Annie Ernauxs & David Ernaux-Briots „Die Super-8 Jahre“, 2022
Der Film „Die Super-8 Jahre“, bei dem die Literatur-Nobelpreisträgerin Annie Ernaux gemeinsam mit ihrem Sohn David Ernaux-Briot Regie führte, bildet ein faszinierendes Begleitstück zu dem von ihr als „kollektive Autobiografie“ verfassten Roman „Die Jahre“. Der Film vereint von ihrem Mann in den 1970er- und 1980er-Jahre gedrehten Amateurfilme mit einem heutigen Voiceover und entfaltet dabei eine überwältigende Wirkung.
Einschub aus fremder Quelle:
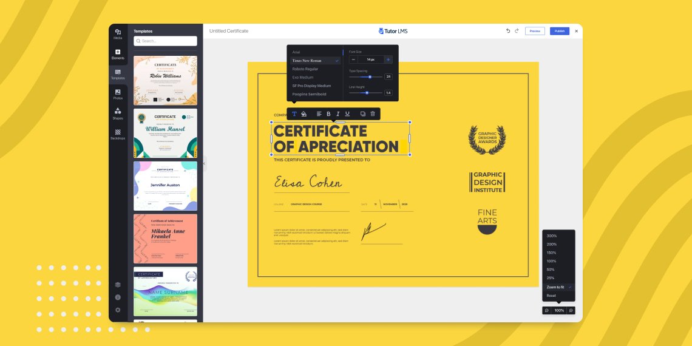Click the Preview button
Screen dimensions: 692x346
click(535, 31)
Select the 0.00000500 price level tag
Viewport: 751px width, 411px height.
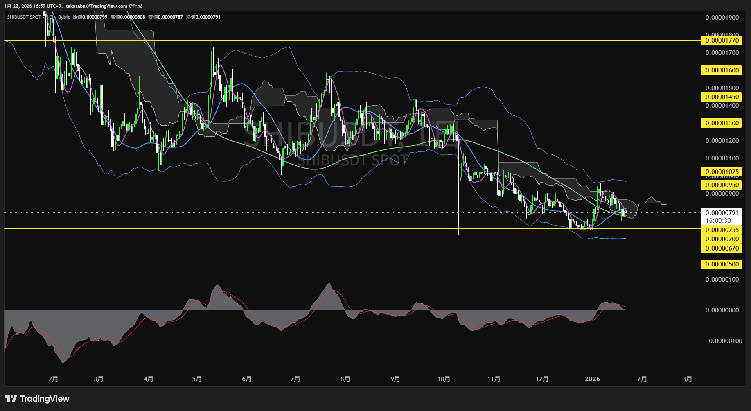(722, 264)
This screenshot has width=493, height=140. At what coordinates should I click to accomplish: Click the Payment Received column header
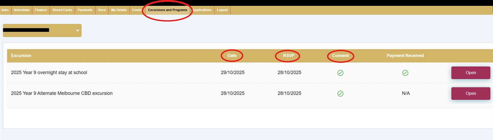(x=405, y=56)
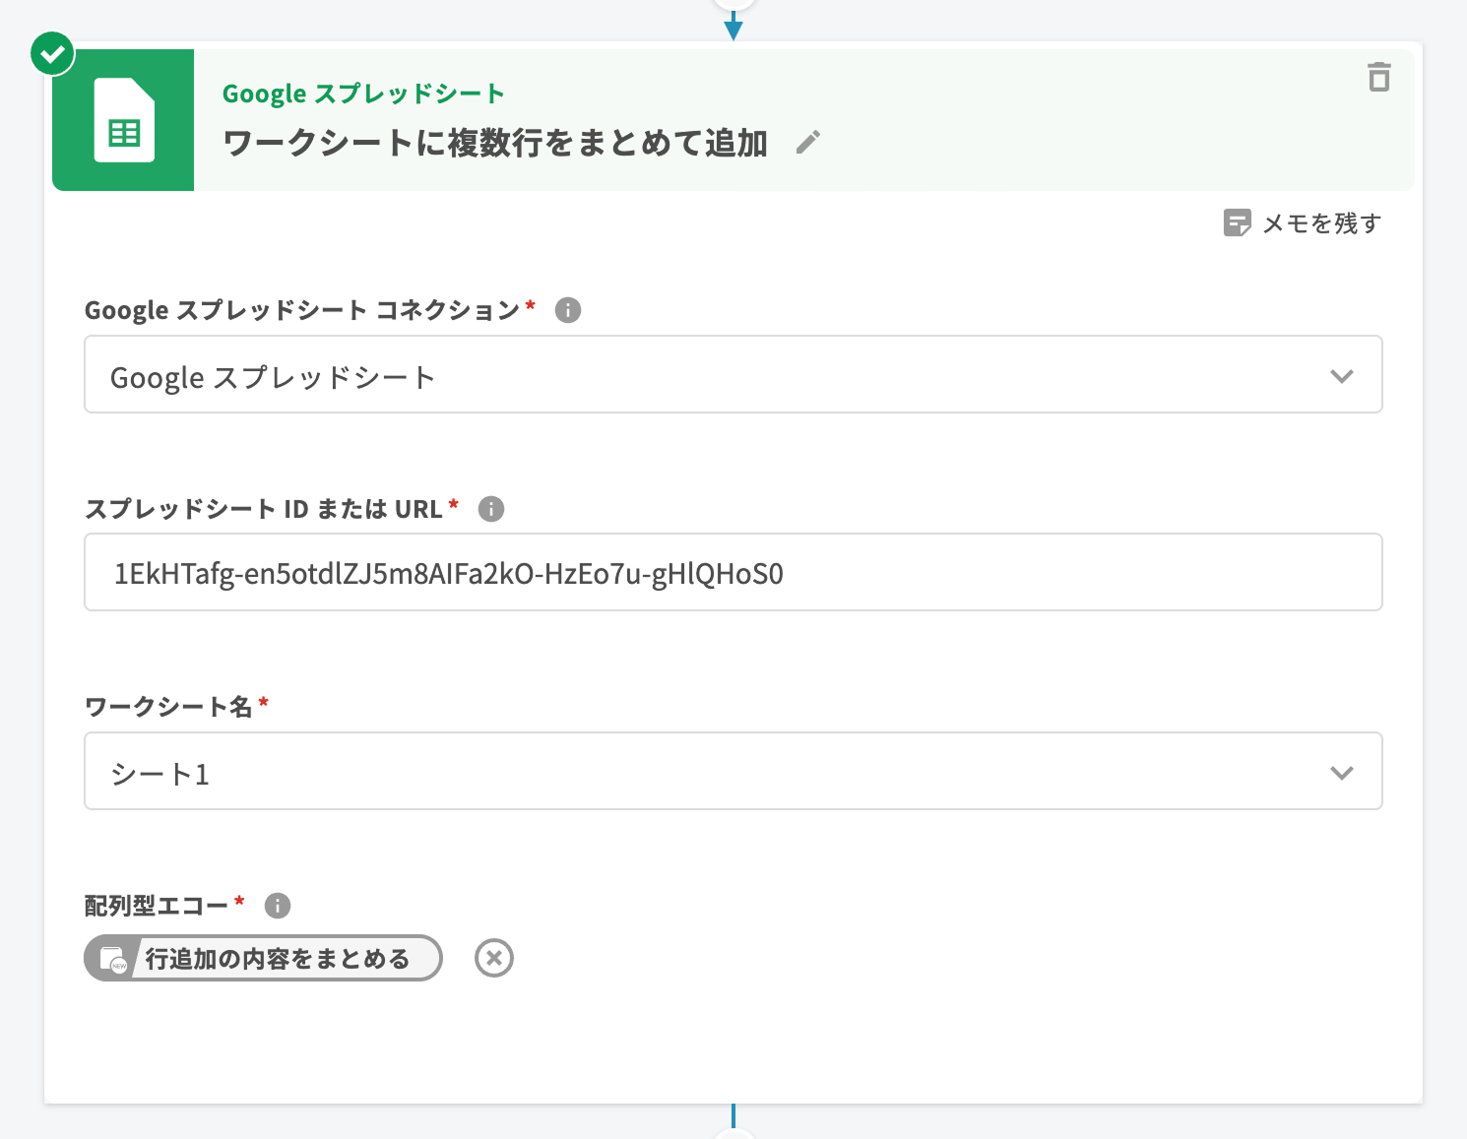Click the step title ワークシートに複数行をまとめて追加
Screen dimensions: 1467x1139
coord(494,144)
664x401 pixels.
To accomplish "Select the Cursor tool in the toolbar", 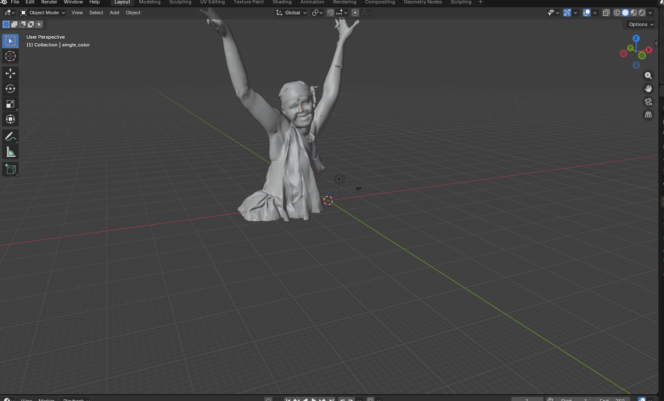I will point(10,56).
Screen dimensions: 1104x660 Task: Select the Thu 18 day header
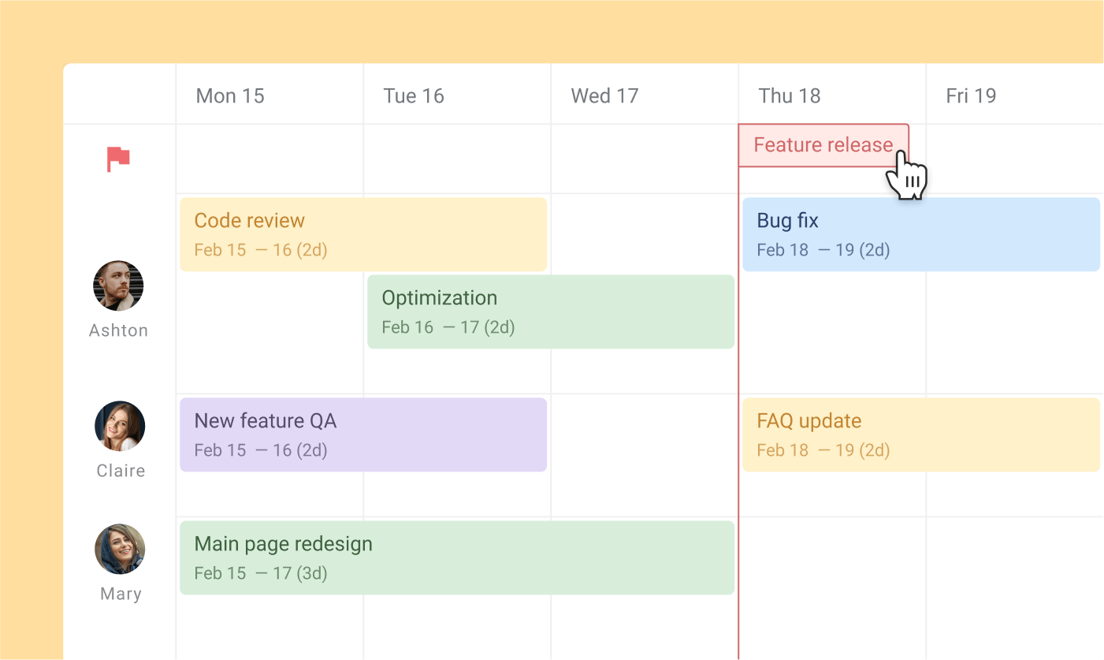tap(790, 95)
Philippe Ernaux – wie er im Offkommentar meist genannt wird – fällt vor allem durch seine Abwesenheit auf, denn er steht zumeist hinter der Kamera und ist längst verstorben. Ernauxs Monolog deutet Auswirkungen ihrer eigenen aufkeimenden literarischen Karriere auf die kriselnde Ehe an. Die in den Filmen eingefangenen Orte haben sich inzwischen erheblich verändert: nicht nur Allendes Chile, Breschnews Sowjetunion oder Hoxhas Albanien, auch das 1988 durch einen Brand zerstörte Chiado-Viertel in Lissabon, das sich nach Francos Tod sogleich öffnende Spanien oder London während der Hitzewelle 1976, das sich „noch nicht in Silicon Valley verwandelt“ hatte. Ebenso wie der Roman unternimmt auch der Film eine nachdenkliche Erkundung von Zeit und Erinnerung und geht der Frage nach, wie sich die Erfahrung des Einzelnen und größere historische Ereignisse zueinander verhalten. Zugleich verweist der Filmtitel auf den Umstand, dass Super 8 in erster Linie ein historisches Phänomen ist, und fordert zur Beschreitung neuer Wege bei der Wiederverwendung damals gedrehter Materialien auf.